Music is generic but upbeat, the visuals are nothing to write home about, and the mechanics are watered-down versions of systems taken from far more successful games. Nevertheless, High Sea Saga is a fun experience. If only the pacing wasn’t glacially slow, but that’s mobile gaming in a nutshell.
1. Game Dev Story
|Release Date||April 1997|
|Platforms||Android, iOS, Nintendo Switch, PlayStation 4, Microsoft Windows, Windows Phone|
You knew this would be number one, anyone who’s familiar with Kairosoft will acknowledge that Game Dev Story is what really put them in everyone’s sights. In the game, you assume the role of a CEO for a startup game dev company. You can name the studio, hire your beginner staff, and choose which console to develop for.
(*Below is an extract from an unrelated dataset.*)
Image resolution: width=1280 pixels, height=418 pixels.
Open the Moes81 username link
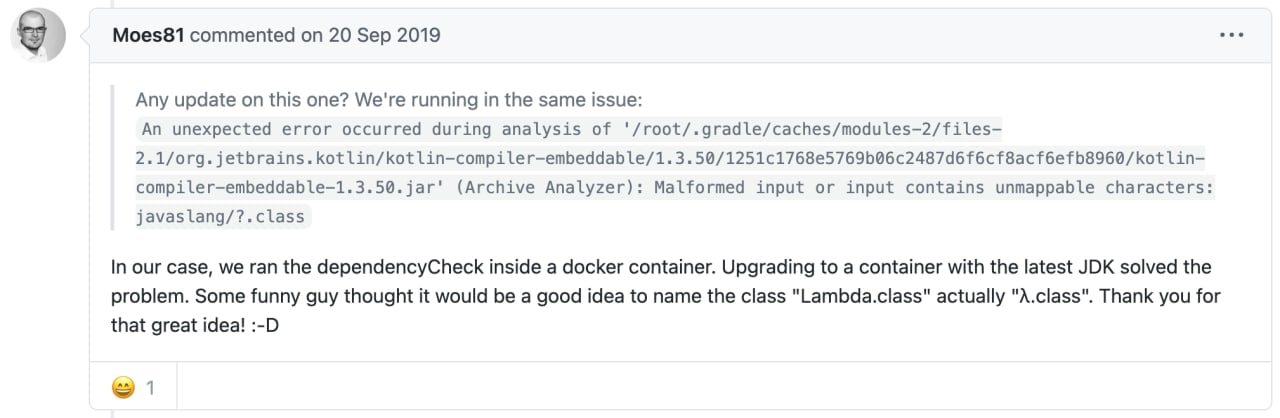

There are plenty of things you can select before you actually start developing your game. For instance, which genre will it be? How many resources do you want to put behind each aspect of the game?
Graphics, creativity, sound, etc. are like attributes, you can choose to place more or less dev time and money on each of these areas. There are a variety of gamer demographics, and they all have their own unique tastes. The game constantly takes shots at real-life people and consoles. There is the “Sonny PlayStatus” and “PlayStatus 2”, “Intendro Whoops”, etc. You can even hire Bill Gates, oops I mean “Gilly Bates”.
Frequently Asked Questions:
Q: Why doesn’t Kairosoft make Windows versions of their games?
A: They did use to make games for Windows, Game Dev Story is one of the earliest examples. However, when the Japanese market started swaying towards handhelds in the early 2000s, Kairosoft decided they had found their niche. Back then, Japanese phones had better hardware compared to the phones used in the west, which meant they could actually run games. This resulted in a booming mobile game market within Japan.
Q: Can I play Kairosoft games on my PC?
A: Sure you can, there are Nintendo and Android emulators out there. You can download the .apk file for whichever game you want, then load it up in the emulator of your choice.
Q: Are all Kairosoft games really similar?
A: Well, most of them follow the trend of “manage your own business/ organization and grow it into the number 1 within its industry”. And they all have basic RPG elements built-in like leveling up characters and equipment. However, they all provide unique stories and dialogue. Plus, the settings vary a ton- you have everything from pirate sims to restaurant management.
Q: What other Kairosoft games are worth playing apart from the 8 on this list?
A: Honestly, if you’re a fan of these types of games you can play pretty much any Kairosoft title. There are over 20 of them on the Nintendo Switch, and a lot of the older titles have been ported to Android or iOS. Unlike modern mobile games, these are free from grindy in-app purchases and microtransactions. I recommend The Manga Works and Café Nipponica.
Q: How can I get English translations of Kairosoft games that were never released outside Japan?
A: You might get lucky and find fan-made translations online. So use Google and see if there are downloadable files with the English translations for your favorite Japan-exclusive games.